As for the grandfathering of ongoing exchanges such as the LB Valley Exchange thing, yes, there's stuff in the DRMP concerning BLM "Retention Areas" that, if you read Chapter 2, pages 121-123, Alternative B (the "Action" on 2-121 and "Exception..." on 2-123) of Table 2-2, #3 at the top of 2-123 at http://www.blm.gov/pgdata/etc/media...nts.Par.86940.File.dat/KFO_Vol 1_Chapter2.pdf and if you look at the purple "Retention Area" BLM land on the map 2-37 in Appendix A at http://www.blm.gov/pgdata/etc/media...ar.58248.File.dat/2-37_KFO_Retention_AltB.pdf then you may get a little clearer on what's going on in relation to the Lower Blue.

Further, upon initial "glazing" of the map... now, follow me here while looking at the map... the map shows the northern half of the GM Canyon as still being BLM land, which it is not. That land has been confirmed to me as being USFS land. Therefore, that northern half of the canyon may or may not really be a BLM "Retention Area" and may need to be corrected. I'm not sure on this, however, and may provide a Comment asking for clarification as it may or may not have an impact on the Blue Valley Land Exchange, the final RMP or whatever. Not sure. Need to check it out. We'll see. Stay tuned for the nailbiting conclusion!!!

As for timeframe, looks like the DRMP completion and finalization may be somewhere around Spring or Summer, 2013. Maybe. Butt, who nose? Upon a Final completion of the DRMP, the RMP goes into effect. Any LB management plan, the way I understand it, can start, as far as, I believe, BLM is concerned, after this completion because the RMP will govern what BLM can do legally. According to the Summit County Assessor maps, USFS owns all the public land *along the banks* of the GM Canyon (the 5000 acre privately owned Shadow Creek Ranch owns, according to Summit County Assessor around 750' of shoreline mid canyon on the west side of the river where the orange "No Trespassing sign is located on its upstream end) so they may do something before completion, however, likely, they're waiting til the DRMP is finalized. Therefore, timeline-wise for the exchange and the management plan, two separate dealios, it looks like they don't begin until at least mid 2013. 
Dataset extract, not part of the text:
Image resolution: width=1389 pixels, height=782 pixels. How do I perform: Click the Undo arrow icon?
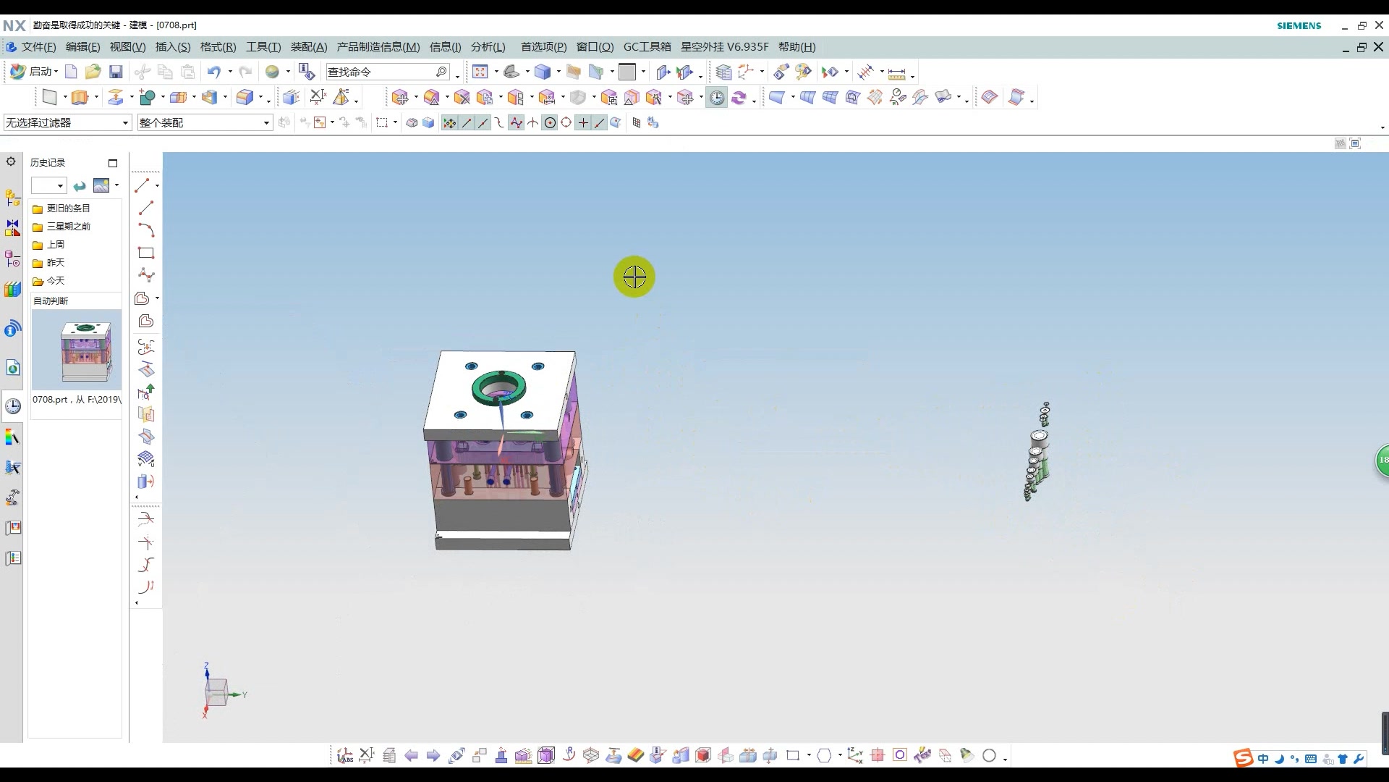[213, 72]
I may contact USFS Dillon in Silverthorne (you, of course, may also) to see if anything can be done concurrently as far as their land holdings are concerned, but prolly it's a couple years after mid 2013 when the exchange ok'd or denied and/or LB management plan may be completed.

As for the exchange, it appears that a federal Environmental Impact Statement (EIS) needs to be done before getting to the final Decision whether the exchange is done. Therefore, all you people who enjoy All Things EIS type reading may want to ramp up on it in mesmerizing detail and agonizing anticipation of that phase of the exchange. It'll be a wild party you will never forget so strap it on, river rats, it's gonna be a bumpy ride poring through all that ole EIS gobbledygook... an exciting, bumpy ole wave train ride! Don't know about you but I'm just a gettin' all giddy just thinking about reading through all them EIS Rules, Regs, poems, prayers and promises!!! 

Teri, Hannah or other BLM (Public Information?) rep, how about replying in this thread to clarify, confirm and/or modify what I've posted?


----------